The Origin of Race in America?

Updated: Mar 11


Video from PBS Origins

The Origin of Race in America?

In this 2018 video from PBS & You Tube Channel Origin of Everything, written and hosted by: Danielle Bainbridge discusses how the concept of Race came to be in America.


A cited resource is the book ‘Whiteness of a Different Color by Matthew Jacobson.

“Matthew Jacobson writes an overarching history of socially constructed whiteness throughout American history. In doing so he argues that whiteness is not just socially constructed, but that it is also much more fluid, overlapping, and historically contingent than we might think. Broadly, Jacobson charts an initial period in the Early Republic of relative racial inclusion that was based on limiting citizenship to free white people who were "fit for self-government." It was not until the first period of mass European immigration in the 1840s that a second phase began: one that emphasized internal divisions and hierarchies within the white race itself. This system of an internal hierarchy of whiteness was based on a marriage of scientific racism and anxieties over who was fit for republican citizenship. This held sway until the 1920s and the Johnson-Reed Immigration Act, when it gradually gave way to a binary system that expanded the definition of "Caucasian" in opposition to non-whites. This was caused in part by restrictions on European immigration lessening anxieties and the Great Migration providing an in-your-face oppositional way to define whiteness (even outside the South) against blacks. Ultimately, Jacobson argues that this "Caucasian-ization" of European immigrants was a triumph of progressive liberalism, but points to how it both caused a historical "amnesia" regarding off-white divisions and reinforced a black/white dichotomy.
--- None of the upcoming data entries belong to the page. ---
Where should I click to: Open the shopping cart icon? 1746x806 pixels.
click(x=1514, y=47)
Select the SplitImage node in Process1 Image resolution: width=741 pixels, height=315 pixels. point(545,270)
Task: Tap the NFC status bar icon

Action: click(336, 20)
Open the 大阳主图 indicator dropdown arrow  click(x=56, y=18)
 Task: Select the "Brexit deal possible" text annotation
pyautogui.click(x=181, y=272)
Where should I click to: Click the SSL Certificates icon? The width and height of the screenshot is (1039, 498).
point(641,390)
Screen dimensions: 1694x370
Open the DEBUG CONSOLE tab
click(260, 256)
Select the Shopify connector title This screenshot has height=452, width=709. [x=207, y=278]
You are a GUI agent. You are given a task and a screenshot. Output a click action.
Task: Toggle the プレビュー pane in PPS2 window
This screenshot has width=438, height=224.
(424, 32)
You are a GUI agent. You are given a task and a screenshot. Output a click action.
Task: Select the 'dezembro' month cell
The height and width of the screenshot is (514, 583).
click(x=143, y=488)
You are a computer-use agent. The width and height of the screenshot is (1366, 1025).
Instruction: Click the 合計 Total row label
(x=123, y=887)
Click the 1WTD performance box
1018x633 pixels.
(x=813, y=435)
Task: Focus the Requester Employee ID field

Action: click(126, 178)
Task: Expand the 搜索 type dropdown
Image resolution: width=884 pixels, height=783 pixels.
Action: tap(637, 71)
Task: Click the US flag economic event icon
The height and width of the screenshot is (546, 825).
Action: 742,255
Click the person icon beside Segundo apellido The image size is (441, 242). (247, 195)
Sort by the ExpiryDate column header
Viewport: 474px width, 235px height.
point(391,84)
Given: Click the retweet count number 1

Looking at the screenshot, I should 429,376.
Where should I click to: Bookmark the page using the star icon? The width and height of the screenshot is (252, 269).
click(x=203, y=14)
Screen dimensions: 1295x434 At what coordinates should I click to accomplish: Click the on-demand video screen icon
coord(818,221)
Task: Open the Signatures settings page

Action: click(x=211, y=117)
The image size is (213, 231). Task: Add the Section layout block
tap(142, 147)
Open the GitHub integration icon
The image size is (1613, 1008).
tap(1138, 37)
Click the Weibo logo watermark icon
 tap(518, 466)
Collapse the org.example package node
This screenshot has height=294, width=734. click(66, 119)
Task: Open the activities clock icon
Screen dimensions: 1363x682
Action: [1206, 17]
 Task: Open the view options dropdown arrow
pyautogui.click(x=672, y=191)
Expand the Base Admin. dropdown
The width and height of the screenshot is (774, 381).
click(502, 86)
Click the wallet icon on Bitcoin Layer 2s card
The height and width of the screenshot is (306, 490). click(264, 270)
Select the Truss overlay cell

Within these broadly "glacial shifts" towards a Caucasian identity, Jacobson notes how whiteness was constantly being made, unmade, and often simultaneously affirmed and denied to the same people. In one example, he notes how an Irishman could be completely white for naturalization law, an apish caricature in a political cartoon, an off-white Celtic by a nativist, or a frontier protector of whiteness by violently opposing Chinese immigration in the West. In other chapters, Jacobson points to 1877 as a particularly poignant year in which issues of race rose to the fore on many fronts: from the end of Reconstruction in the South to the growing anti-Chinese movement in the West, to clashes in the Southwest with Indians and Mexicans, to labor disputes highlighting "off-white" European working class, to end of the Great Sioux War on the Plains. He also points to the role of imperialism in laying some of the groundwork for a monolithic "Caucasian" identity. Although much of it occurred during a period of the scientific hierarchy of the white race, it also posited a narrative vision that pitted big tent "Caucasians" against non-white "savagery" at America's frontiers, both at home and abroad.”